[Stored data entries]
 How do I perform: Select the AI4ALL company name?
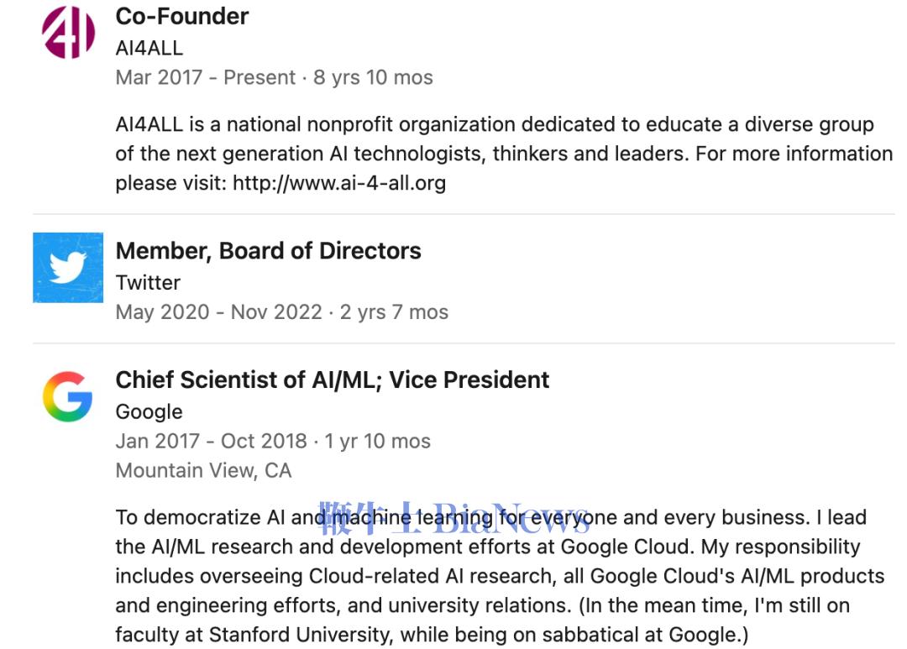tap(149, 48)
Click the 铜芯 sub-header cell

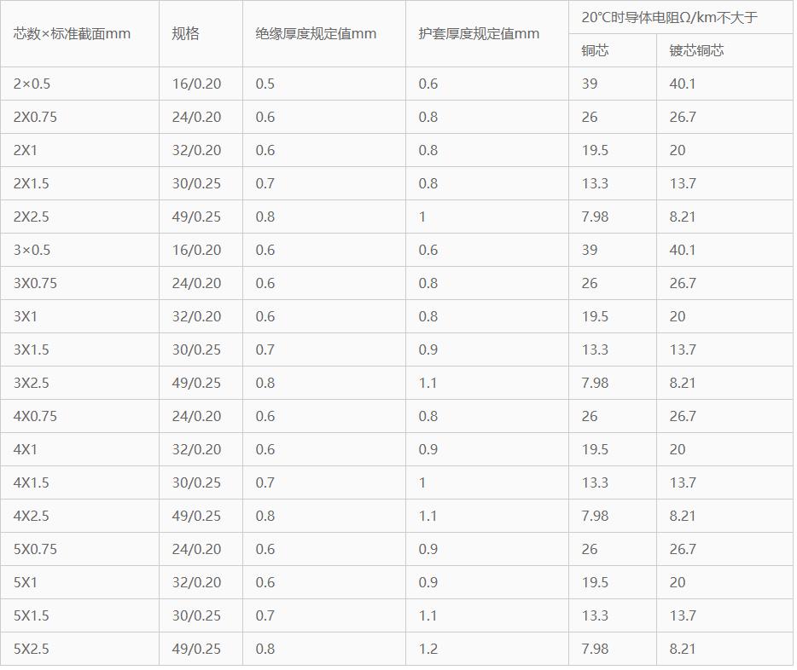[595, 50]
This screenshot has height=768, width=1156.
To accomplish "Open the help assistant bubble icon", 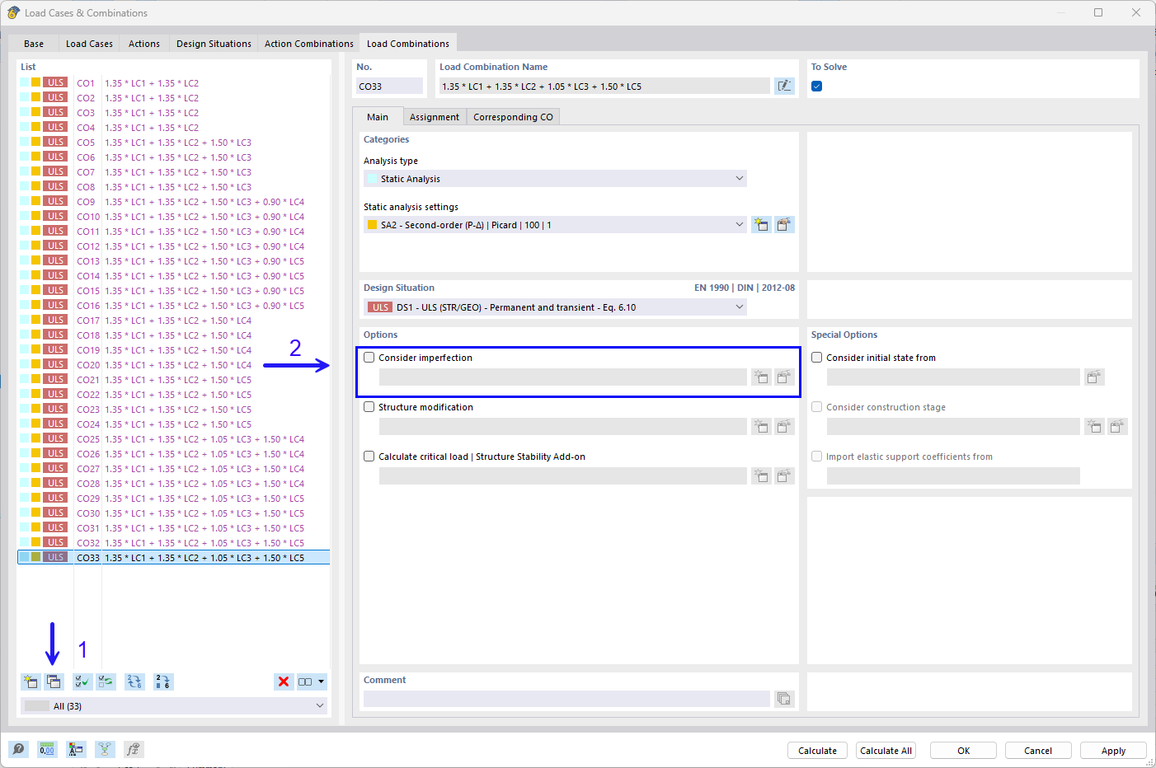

...

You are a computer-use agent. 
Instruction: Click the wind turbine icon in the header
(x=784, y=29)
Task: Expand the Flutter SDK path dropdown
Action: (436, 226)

ABOUT THIS TASK:
Precisely those lines above that run from the line with "How do I perform: Select" up to and including the line with "the help assistant" are to be set down, with the pictures omitted.

WRITTEN RESPONSE:
 How do I perform: Select the AI4ALL company name?
tap(149, 48)
Click the 铜芯 sub-header cell

[595, 50]
This screenshot has height=768, width=1156.
To accomplish "Open the help assistant bubble icon", 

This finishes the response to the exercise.